*PROMPT*.
Rewrite the lines starting at the one containing "Image resolution: width=695" and ending at the one containing "coord(75,277)", switching "image size" to "screenshot size" and keeping everything else unchanged.

*PROVIDED RECORDS*.
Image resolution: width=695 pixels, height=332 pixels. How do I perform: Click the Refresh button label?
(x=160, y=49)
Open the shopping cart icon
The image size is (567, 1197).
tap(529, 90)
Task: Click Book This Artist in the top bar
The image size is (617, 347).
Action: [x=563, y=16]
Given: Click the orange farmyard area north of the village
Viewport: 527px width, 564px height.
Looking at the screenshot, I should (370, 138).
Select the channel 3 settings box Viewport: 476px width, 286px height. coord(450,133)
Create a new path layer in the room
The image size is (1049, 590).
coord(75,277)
==
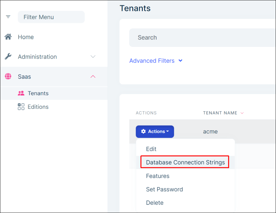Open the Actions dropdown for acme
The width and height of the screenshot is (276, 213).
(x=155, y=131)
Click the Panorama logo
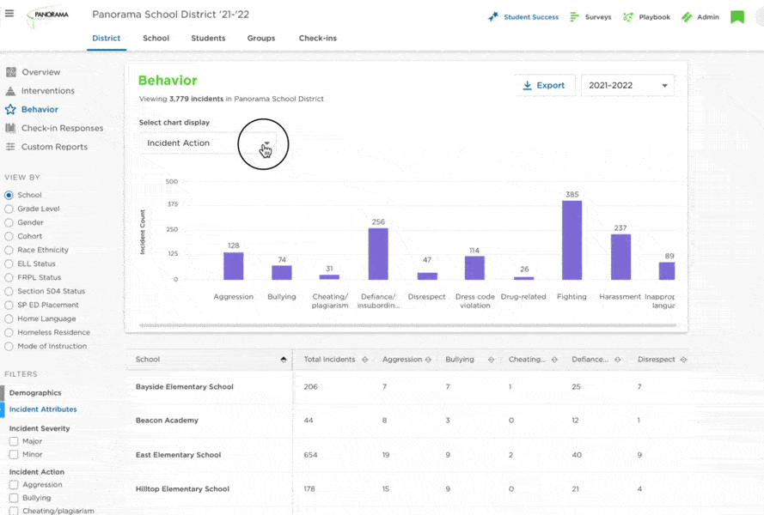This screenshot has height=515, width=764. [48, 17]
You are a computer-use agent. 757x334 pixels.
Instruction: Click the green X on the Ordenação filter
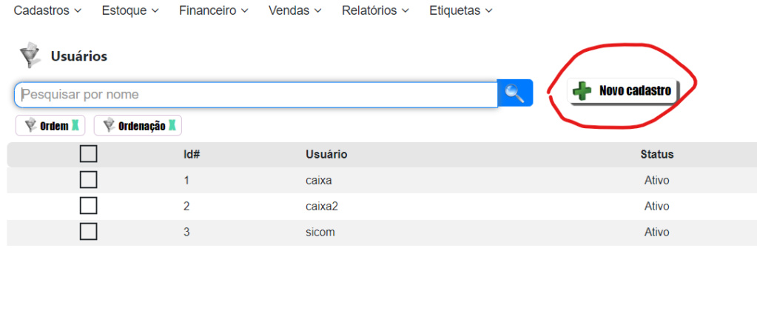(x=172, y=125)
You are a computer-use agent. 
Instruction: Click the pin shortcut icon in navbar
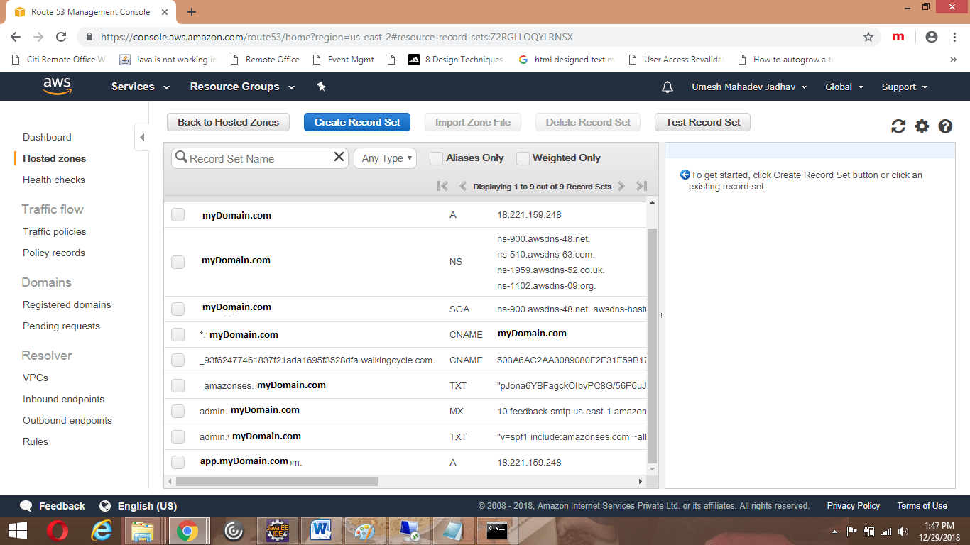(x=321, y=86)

*EXERCISE SOLUTION*.
Image resolution: width=695 pixels, height=332 pixels. How do I perform: Click the Refresh button label?
(x=160, y=49)
Open the shopping cart icon
The screenshot size is (567, 1197).
tap(529, 90)
Task: Click Book This Artist in the top bar
The screenshot size is (617, 347).
Action: [x=563, y=16]
Given: Click the orange farmyard area north of the village
Viewport: 527px width, 564px height.
Looking at the screenshot, I should (370, 138).
Select the channel 3 settings box Viewport: 476px width, 286px height. coord(450,133)
Create a new path layer in the room
The screenshot size is (1049, 590).
coord(75,277)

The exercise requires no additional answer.